== THE TASK ==
All records are to be transcribed in full; any pictures among them are to be skipped.

Data records
::::

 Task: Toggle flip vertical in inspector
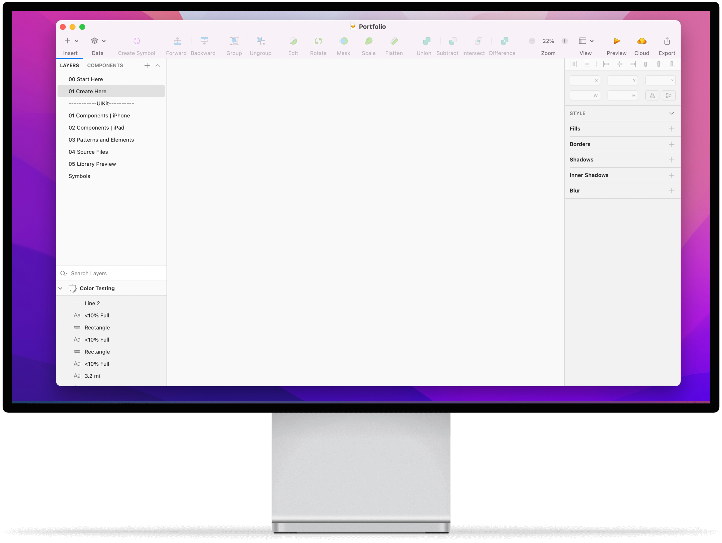click(x=668, y=95)
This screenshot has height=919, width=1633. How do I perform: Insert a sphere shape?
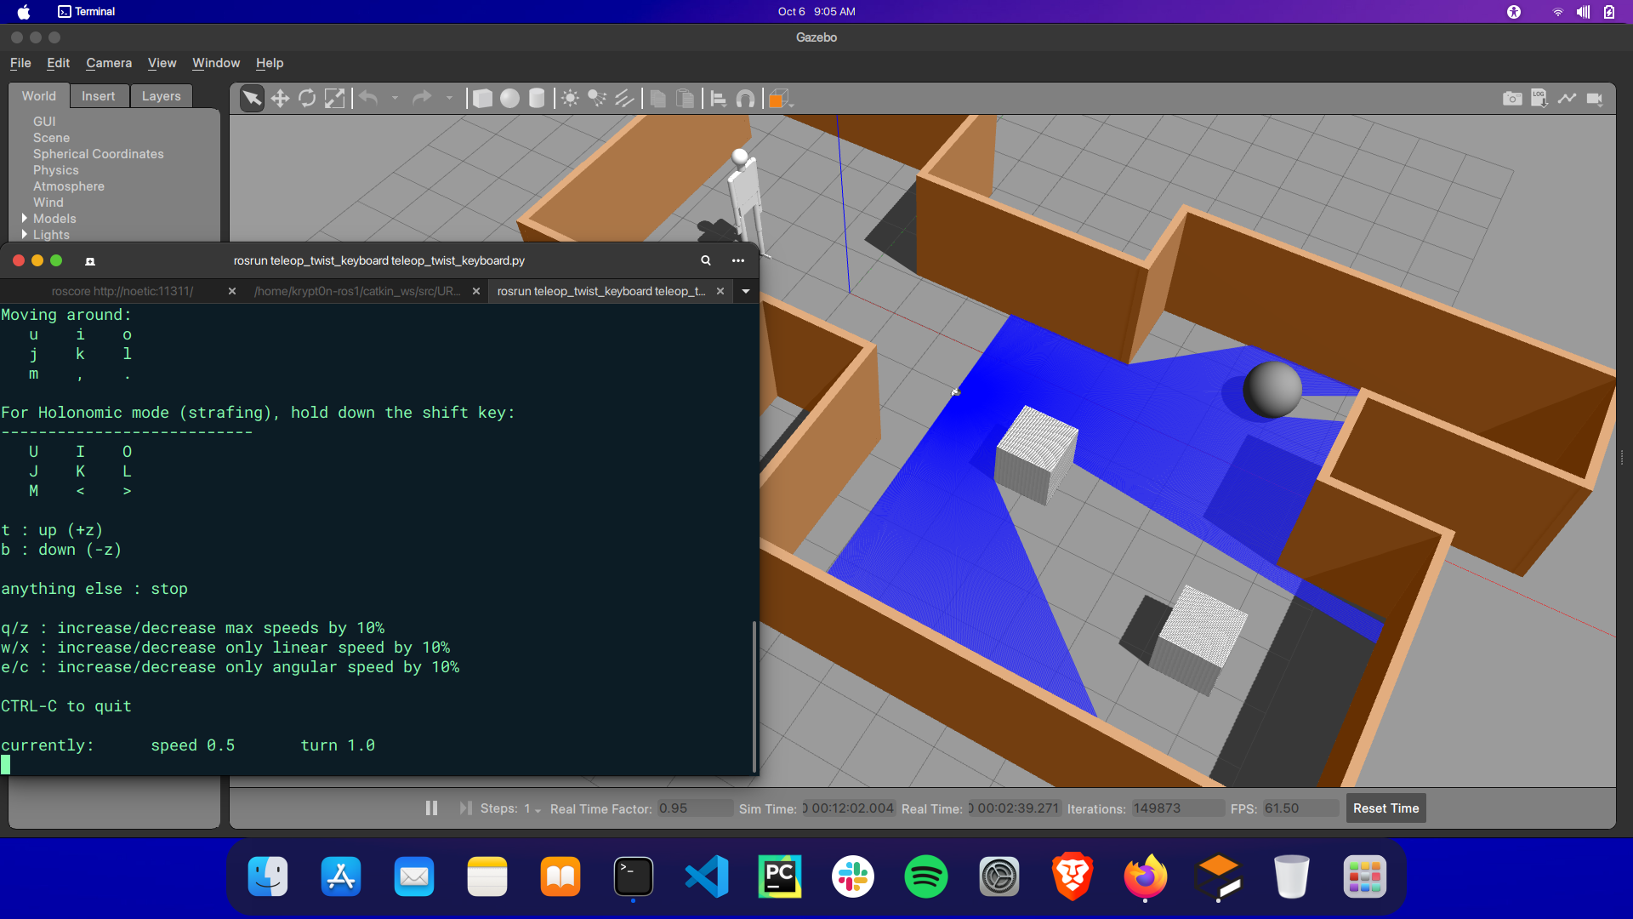[x=509, y=99]
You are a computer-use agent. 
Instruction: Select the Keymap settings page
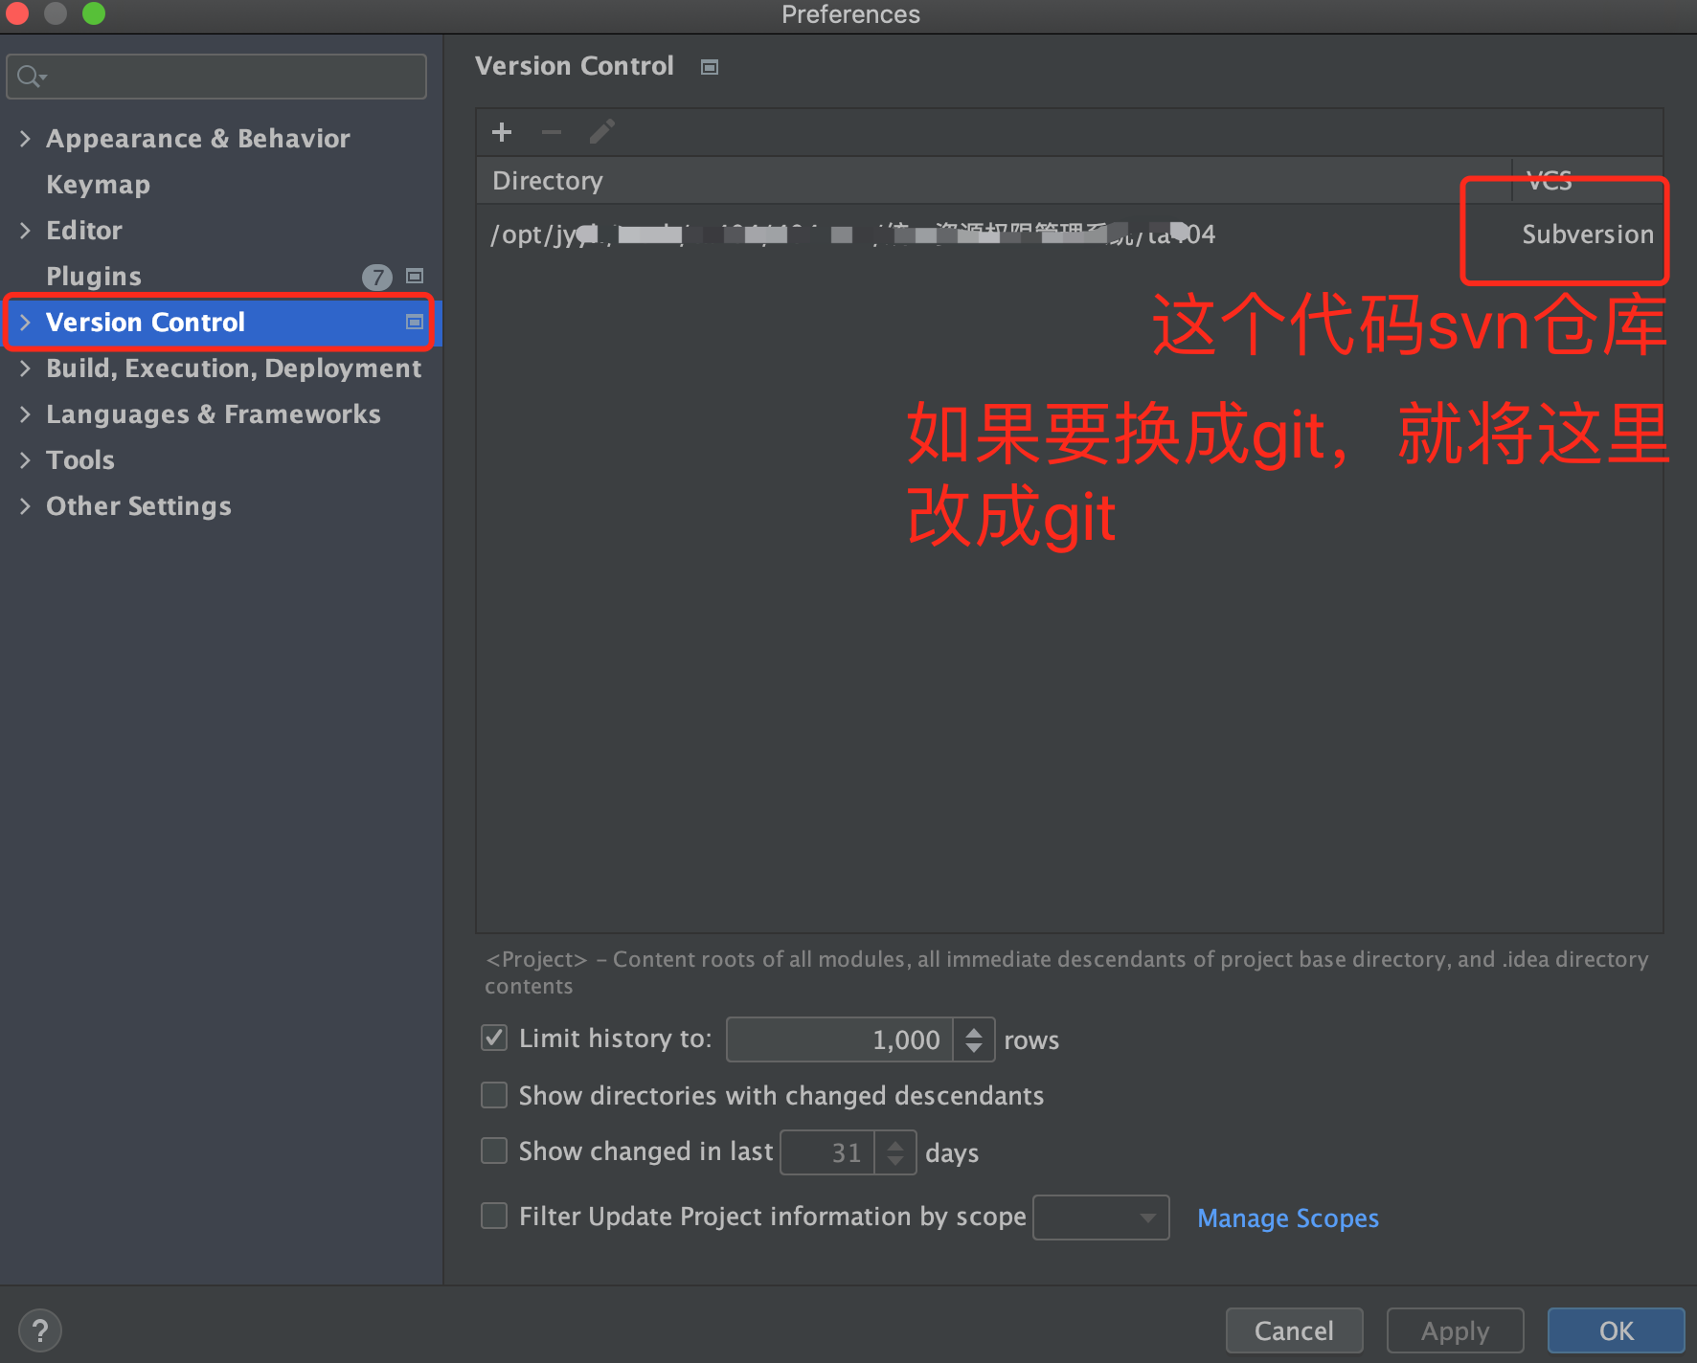[98, 185]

::::

== REPLY TO THE TASK ==
 Task: Toggle flip vertical in inspector
click(x=668, y=95)
This screenshot has height=919, width=1633. How do I perform: Insert a sphere shape?
[x=509, y=99]
You are a computer-use agent. 
Instruction: Select the Keymap settings page
[98, 185]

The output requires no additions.